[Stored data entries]
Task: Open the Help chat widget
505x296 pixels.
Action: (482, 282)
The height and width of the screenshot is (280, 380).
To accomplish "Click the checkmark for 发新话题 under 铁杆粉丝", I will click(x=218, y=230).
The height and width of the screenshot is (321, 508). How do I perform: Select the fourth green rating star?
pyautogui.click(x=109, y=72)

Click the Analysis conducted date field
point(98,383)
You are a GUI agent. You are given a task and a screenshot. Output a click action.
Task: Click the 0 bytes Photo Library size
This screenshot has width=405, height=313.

--

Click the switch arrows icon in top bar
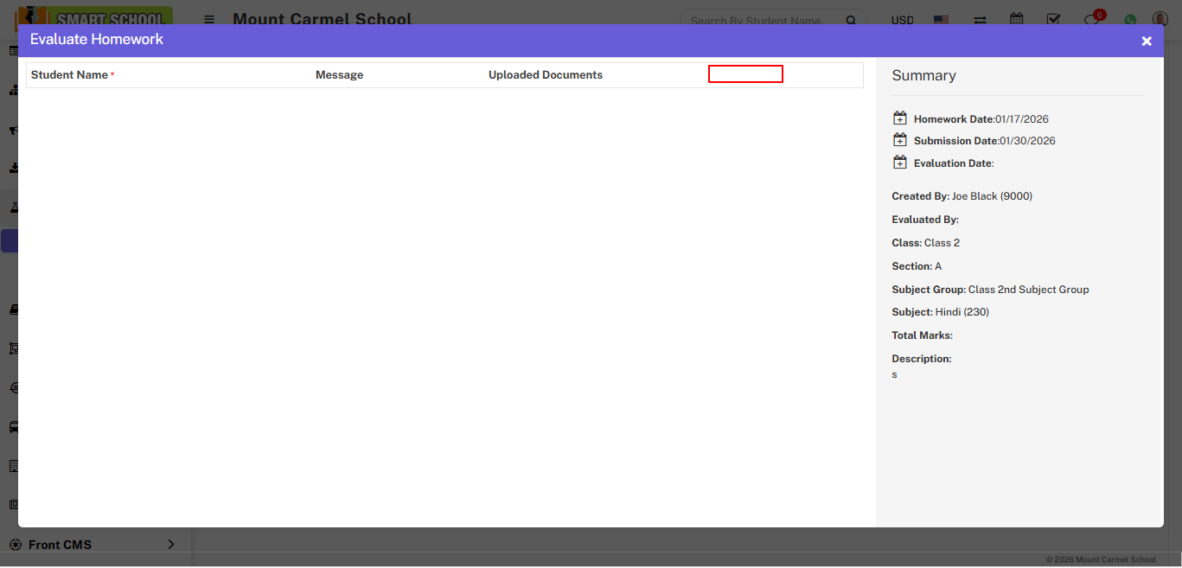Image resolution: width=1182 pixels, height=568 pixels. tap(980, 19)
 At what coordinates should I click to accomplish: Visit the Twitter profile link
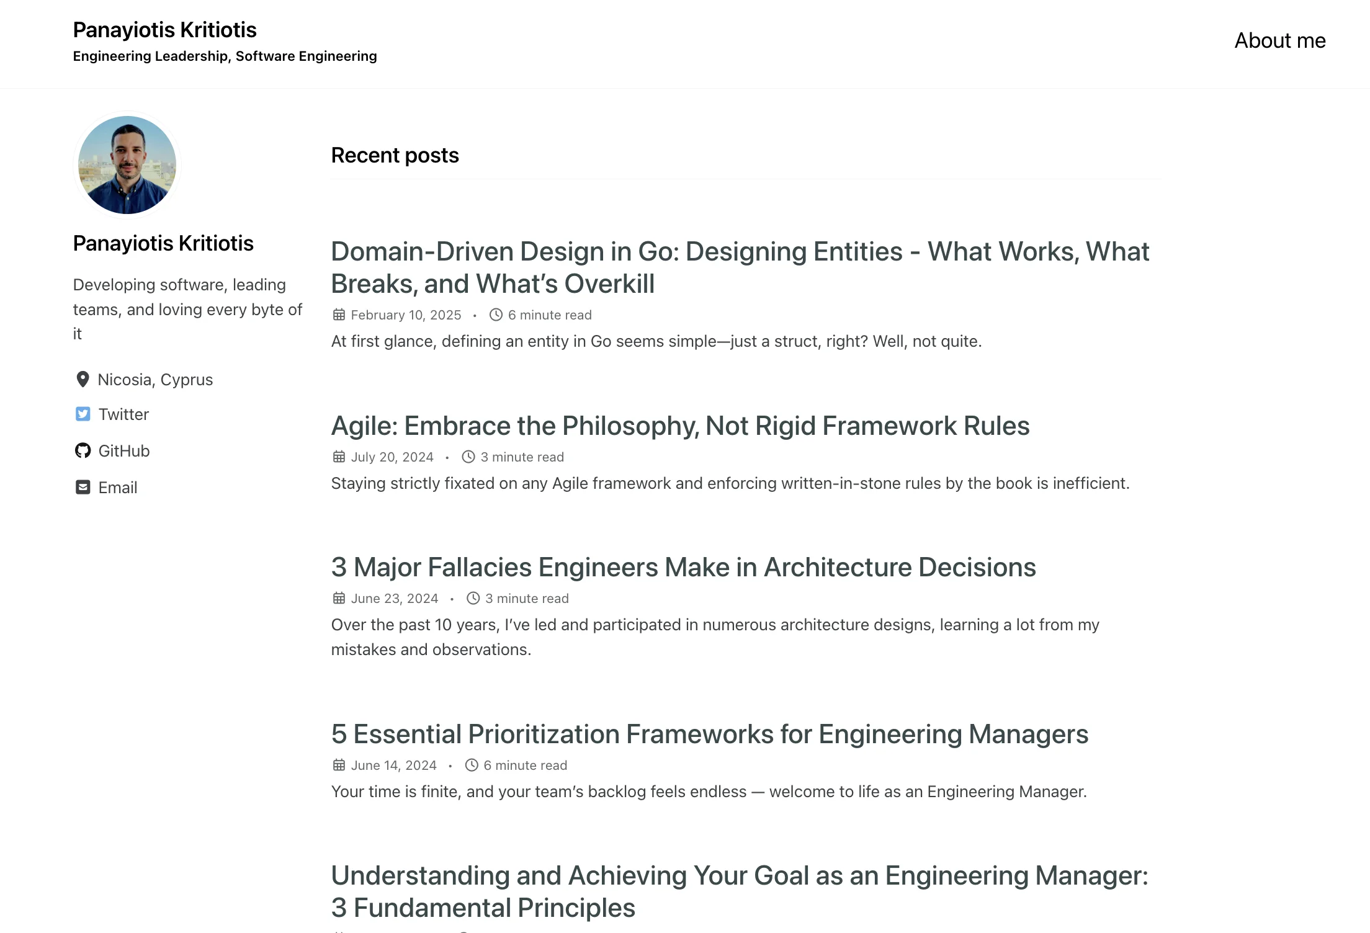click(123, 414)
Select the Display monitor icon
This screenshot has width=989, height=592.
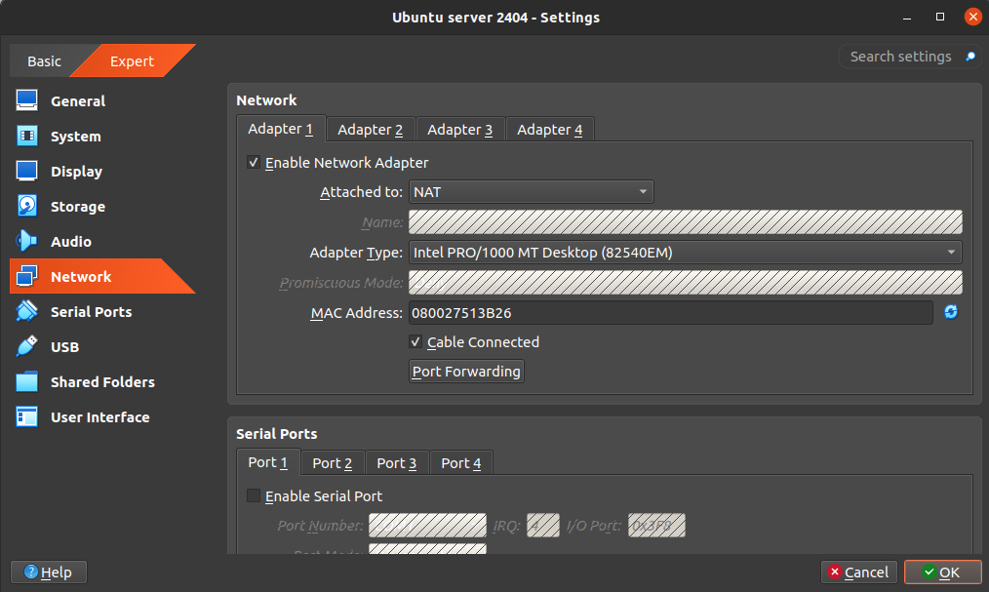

*What the task requires*:
Both the line containing "The height and width of the screenshot is (321, 508)." and the line containing "This screenshot has width=405, height=313." belong in the answer. Print them and every line above that falls between them exactly, and no others.

*Task solution*:
The height and width of the screenshot is (321, 508). How do I perform: Select the fourth green rating star?
pyautogui.click(x=109, y=72)

Click the Analysis conducted date field
point(98,383)
You are a GUI agent. You are given a task and a screenshot. Output a click action.
Task: Click the 0 bytes Photo Library size
This screenshot has width=405, height=313.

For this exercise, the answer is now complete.